_SOURCE DATA:_
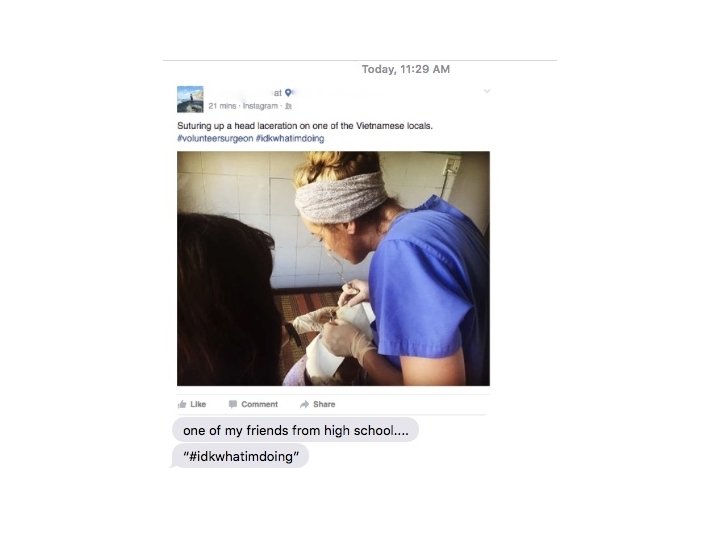Screen dimensions: 720x540
Task: Click the location pin icon in post header
Action: click(x=288, y=93)
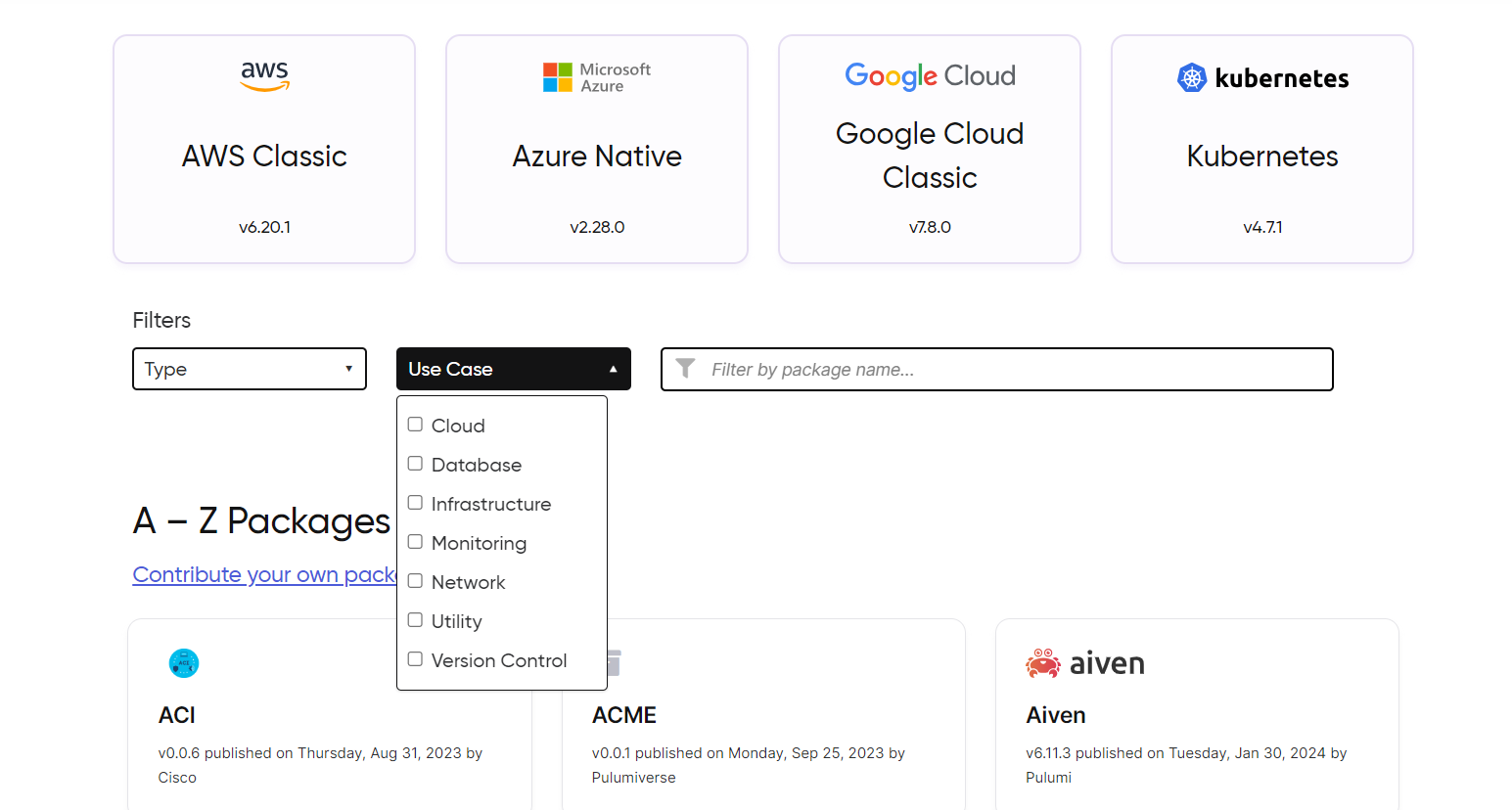Collapse the Use Case dropdown

pyautogui.click(x=513, y=369)
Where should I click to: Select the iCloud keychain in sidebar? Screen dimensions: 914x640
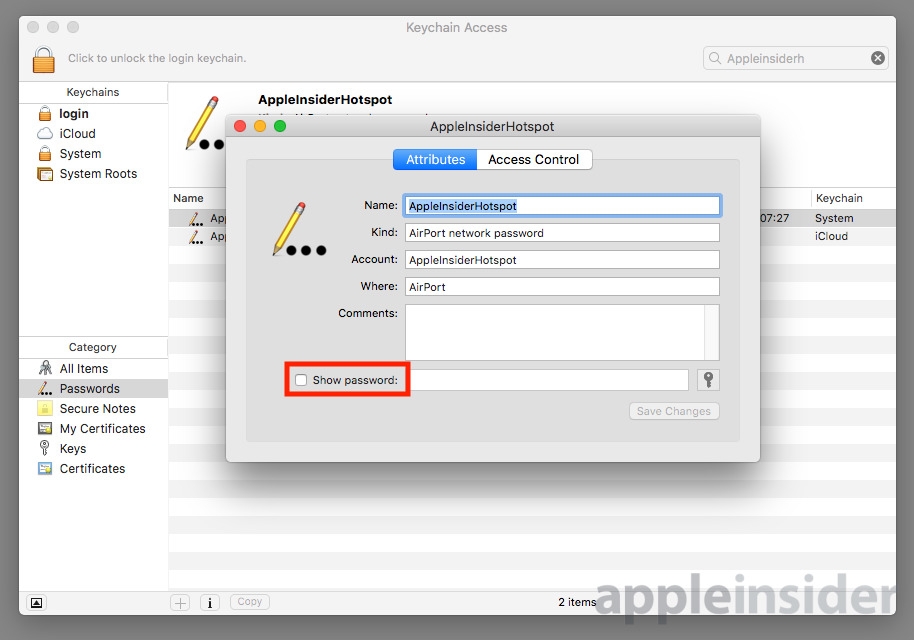pos(77,134)
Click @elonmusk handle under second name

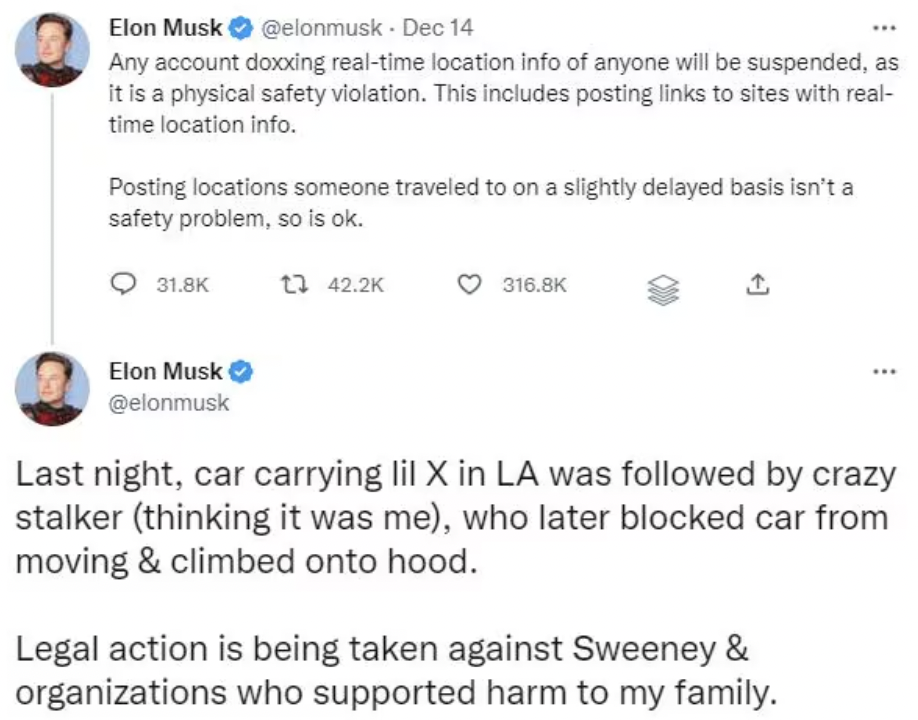pos(168,403)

_WHAT THE TASK ASKS:_
Starting where a line contains "Where should I" and finishing at the last line above, set down every line exactly as it reads, with no pictures.

_ANSWER TO THE EXERCISE:_
Where should I click to: Select the iCloud keychain in sidebar? Screen dimensions: 914x640
pos(77,134)
Click @elonmusk handle under second name

pos(168,403)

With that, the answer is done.